Brief 1:
Answer these questions about the suit-making thread:
(a) How much will it cost to make the skin?
(b) What material does Zrcalo say to make the mask out of?
(c) What does Hyasinth say is wrong with Zrcalo's head?

Selected extract:
With one post your more likely to rape me than help 

Ive actually decided to bite the bullet and actually wear the thing while my mother makes/tailors it.

Ive found everything I need to make the skin.  It is going to cost between 200 and 250 USD to make.


----------



## Zrcalo (Jun 2, 2010)

1) make the mask out of latex/resin so it would be form fitting

2) you're using the balacava method just with latex/resin method.

3) you're going to die of heat no matter what you use. though I would reccomend any thin fur that you can see through. I have some light brown and dark brown if you'd like to buy it from me. 

4) spandex suits are ugly.

this is my head:


----------



## Hyasinth (Jun 2, 2010)

Zrcalo said:


> 4) spandex suits are ugly.



Where did he say anything about spandex? He said he wanted it "form-fitting". And if formfitting suits are ugly, then I have to wonder why so many people want them, and why Beetlecat had a tutorial posted for how to make one. (it's still listed, just not showing). Formfitted lower half of suit: http://www.beetlecatoriginals.com/gallery/Hoofers/slides/Gemsbok Legs 3.html and this is the one that was featured in the tutorial http://www.beetlecatoriginals.com/gallery/Hoofers/slides/Springer the Klipspringer 2.html

Also- your head is really nice, but the eyeholes are huge... It's going to look a bit odd even with blackout around your eyes. Other than that the construction's well done, nicely realistic.


----------



## Zrcalo (Jun 2, 2010)

Hyasinth said:


> Where did he say anything about spandex? He said he wanted it "form-fitting". And if formfitting suits are ugly, then I have to wonder why so many people want them, and why Beetlecat had a tutorial posted for how to make one. (it's still listed, just not showing). Formfitted lower half of suit: http://www.beetlecatoriginals.com/gallery/Hoofers/slides/Gemsbok Legs 3.html and this is the one that was featured in the tutorial http://www.beetlecatoriginals.com/gallery/Hoofers/slides/Springer the Klipspringer 2.html
> 
> Also- your head is really nice, but the eyeholes are huge... It's going to look a bit odd even with blackout around your eyes. Other than that the construction's well done, nicely realistic.

(Data items)
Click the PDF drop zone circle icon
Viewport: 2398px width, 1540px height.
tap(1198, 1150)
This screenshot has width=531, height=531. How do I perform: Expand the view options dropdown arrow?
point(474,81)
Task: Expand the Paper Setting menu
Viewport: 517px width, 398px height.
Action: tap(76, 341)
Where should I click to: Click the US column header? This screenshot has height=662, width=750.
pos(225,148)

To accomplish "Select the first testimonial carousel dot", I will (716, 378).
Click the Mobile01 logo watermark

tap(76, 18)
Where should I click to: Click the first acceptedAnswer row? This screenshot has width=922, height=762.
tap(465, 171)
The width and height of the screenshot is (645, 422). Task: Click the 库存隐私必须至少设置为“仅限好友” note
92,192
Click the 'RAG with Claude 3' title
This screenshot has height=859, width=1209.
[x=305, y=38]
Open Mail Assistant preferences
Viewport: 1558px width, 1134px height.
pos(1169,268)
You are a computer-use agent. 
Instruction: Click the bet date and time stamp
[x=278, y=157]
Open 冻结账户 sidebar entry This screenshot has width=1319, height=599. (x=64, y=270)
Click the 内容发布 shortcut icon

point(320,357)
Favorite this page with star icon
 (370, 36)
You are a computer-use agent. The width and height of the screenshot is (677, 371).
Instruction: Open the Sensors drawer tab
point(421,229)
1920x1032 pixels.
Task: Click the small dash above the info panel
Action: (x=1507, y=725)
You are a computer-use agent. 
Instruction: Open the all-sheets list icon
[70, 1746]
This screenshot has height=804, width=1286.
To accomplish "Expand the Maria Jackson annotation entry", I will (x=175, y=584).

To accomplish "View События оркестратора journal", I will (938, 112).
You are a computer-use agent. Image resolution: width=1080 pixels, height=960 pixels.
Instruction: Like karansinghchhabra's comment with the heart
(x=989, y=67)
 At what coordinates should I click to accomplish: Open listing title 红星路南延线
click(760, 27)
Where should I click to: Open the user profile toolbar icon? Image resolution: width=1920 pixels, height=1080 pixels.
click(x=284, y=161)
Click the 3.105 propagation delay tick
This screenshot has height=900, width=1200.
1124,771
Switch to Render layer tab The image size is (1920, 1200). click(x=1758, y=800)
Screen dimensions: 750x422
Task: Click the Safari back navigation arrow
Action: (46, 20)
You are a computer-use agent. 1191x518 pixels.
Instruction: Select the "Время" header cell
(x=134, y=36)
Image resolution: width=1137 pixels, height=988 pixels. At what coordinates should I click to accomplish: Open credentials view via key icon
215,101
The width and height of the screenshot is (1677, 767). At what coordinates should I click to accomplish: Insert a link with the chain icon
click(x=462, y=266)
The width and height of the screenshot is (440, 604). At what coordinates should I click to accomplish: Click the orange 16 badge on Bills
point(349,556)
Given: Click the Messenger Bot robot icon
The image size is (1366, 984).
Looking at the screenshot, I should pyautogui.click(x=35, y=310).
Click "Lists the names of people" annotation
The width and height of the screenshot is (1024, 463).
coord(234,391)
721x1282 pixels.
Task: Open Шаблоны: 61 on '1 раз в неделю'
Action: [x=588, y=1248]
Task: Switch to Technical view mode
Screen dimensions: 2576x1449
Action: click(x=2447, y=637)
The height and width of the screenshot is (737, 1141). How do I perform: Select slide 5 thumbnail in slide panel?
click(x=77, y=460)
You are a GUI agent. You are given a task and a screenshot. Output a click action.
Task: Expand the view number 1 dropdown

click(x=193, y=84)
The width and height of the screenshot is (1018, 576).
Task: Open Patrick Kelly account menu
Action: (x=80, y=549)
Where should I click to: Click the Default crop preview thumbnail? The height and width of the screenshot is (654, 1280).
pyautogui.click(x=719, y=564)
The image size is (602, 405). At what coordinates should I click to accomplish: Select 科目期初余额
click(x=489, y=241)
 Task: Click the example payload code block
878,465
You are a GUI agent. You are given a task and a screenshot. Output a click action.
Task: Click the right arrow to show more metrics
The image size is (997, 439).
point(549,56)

Brief 2: Rewrite the data items starting at the first one and ending at the line that contains "tap(465, 171)", replacing "Viewport" with "Window" and leaving everything else unchanged.

Full response 1:
(a) Between 200 and 250 USD.
(b) Latex/resin.
(c) The eyeholes are huge.

Full response 2:
Click the PDF drop zone circle icon
Window: 2398px width, 1540px height.
tap(1198, 1150)
This screenshot has width=531, height=531. How do I perform: Expand the view options dropdown arrow?
point(474,81)
Task: Expand the Paper Setting menu
Window: 517px width, 398px height.
Action: tap(76, 341)
Where should I click to: Click the US column header? This screenshot has height=662, width=750.
pos(225,148)

To accomplish "Select the first testimonial carousel dot", I will (716, 378).
Click the Mobile01 logo watermark

tap(76, 18)
Where should I click to: Click the first acceptedAnswer row? This screenshot has width=922, height=762.
tap(465, 171)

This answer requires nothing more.